“I cannot escape death, but at least I can escape the fear of it.”
– Epictetus
I wish more people knew that quote during the pandemic. I write this on November 1st, celebrated as Dia de Muertos or “Day of the Dead.” Epictetus and the other Stoics knew that death is inevitable, that life can change in an instant, and viewed it as a reminder to live each day purposefully and virtuously. In a world where meaningless death is a daily fact, only the individual can define meaning in their own lives.
This introduction is not meant to be morose but rather meant to explore the dilemmas in health care at the end of life. One of my colleagues took a phone call that I overheard. It was from the nursing home where his 88-year-old demented mother was housed, calling to say they were taking her to the emergency room due to a change in mental status. “Stop,” he shouted. “My mother has a do not resuscitate health care directive.” The conversation became an argument between the facility’s risk-averse nurse manager and him. The paramedics arrived, the nursing home protocol directed them to take her to the ER, and that was that. The ER soon called; my colleague’s mother was in septic shock, in renal failure due to a kidney infection, and they were starting her on IV antibiotics, and planning dialysis. The doctors were following their script, one based on best evidence-based care. The son anguished in his reminding them of his mom’s end-of-life directive, particularly because his sister, now in the loop, wanted to do “everything we can” if death was not a certainty.
But it is, as reluctant as we all are to acknowledge. Most frontline doctors won’t argue with a family member who reverses the directive in a moment of grief, panic, or guilt. Given their training, these acute care specialists are not willing participants in a “death panel.” The doctors’ skill set and enthusiasm also influence the approach. Highly skilled physicians – expertly trained and confident in their technical talents – are enthusiastic and passionate about what they do and want to do it. This is why advanced hospitals, like ours, have a palliative care team led by a physician, a trained social worker, with an ethics panel to help families and doctors in the throes of such life-wrenching decisions.
Economics plays a role. The amount of health care dollars spent in the U.S., 4.3 trillion dollars or 19 percet of GDP, includes 1.2 trillion spent in the last months of life. That 1.2 trillion is over four times as much as England spends for all health care annually (on a per-patient basis, England spends less than half as much as the US). In England, many procedures, including dialysis, are restricted by the National Health Service, based on utilitarian principles that consider quality of life versus cost. In the US, a fee-for-service payment system financially rewards physicians for each procedure: Hospitals are paid a per diem fee based on the admission diagnosis. This “per click” payment model influences decisions by both parties, consciously or not. Yet many providers and most families do not consider health care expenses when the moment comes to do “everything we can” in the last stages of life. Switching an in-patient to hospice care can improve a hospital’s “pay for performance” mortality scorecard.
The American College of Physicians previously issued guidelines that emphasize each physician’s duty to provide “parsimonious care”; that is, to “practice effective and efficient health care, and to use health care resources responsibly.” Their president at the time stated: “We also have to realize that [we must think] about how resources are used in an overall sense [or] there won’t be enough health care dollars for our individual patients. So while concentrating on our individual patients and what they need, we also need to think on this bigger level both for their benefit and for the well-being of the community at large.” My italicized emphasis brings to mind F. Scott Fitzgerald’s oft-quoted definition of a first-rate intelligence: The ability to hold two opposed ideas in the mind at the same time and still retain the ability to function.
Death is not an entity but a rumination: a tornado of thoughts, fears, visions, and emotions. Only humans see what can and – in the case of death – will be. Not all embrace the introduction, yet it is that sad certainty that introduces order, purpose, and increasing urgency into the human contract. The intensity of a loved one’s passing, or a pandemic, brings it to the forefront of the mind.

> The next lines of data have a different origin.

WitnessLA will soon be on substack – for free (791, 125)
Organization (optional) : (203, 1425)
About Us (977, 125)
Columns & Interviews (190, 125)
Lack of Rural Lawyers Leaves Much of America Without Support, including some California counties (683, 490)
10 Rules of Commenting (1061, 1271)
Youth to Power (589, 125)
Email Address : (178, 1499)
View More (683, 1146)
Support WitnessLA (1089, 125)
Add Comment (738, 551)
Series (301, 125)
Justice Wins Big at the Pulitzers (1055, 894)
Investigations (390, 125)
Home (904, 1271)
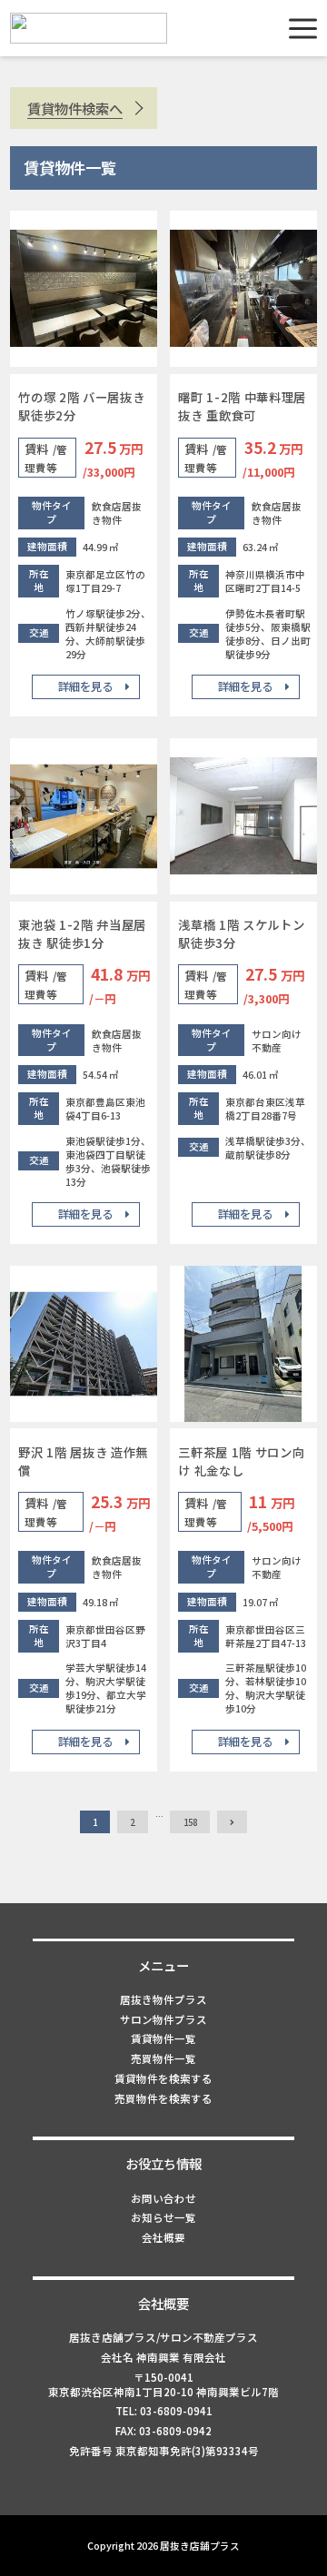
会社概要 (163, 2237)
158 (190, 1822)
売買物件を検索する (163, 2098)
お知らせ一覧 (163, 2217)
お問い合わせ (163, 2198)
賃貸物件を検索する (163, 2078)
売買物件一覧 (163, 2058)
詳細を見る (85, 686)
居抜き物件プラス (163, 1999)
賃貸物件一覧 (163, 2038)
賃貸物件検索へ (75, 108)
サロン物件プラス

Or, as Camus put it in his famous book The Plague: “Plagues are infrequent but constant and they do not alter the conditions of mankind (everybody dies) but rather concentrate our misfortunes into moments where everyone thinks for a change that mortality is afoot.” The Stoics remind us daily that “mortality is afoot” to start each morning with a renewed passion for life.
Michael Brant-Zawadzki is a radiologist and physician executive.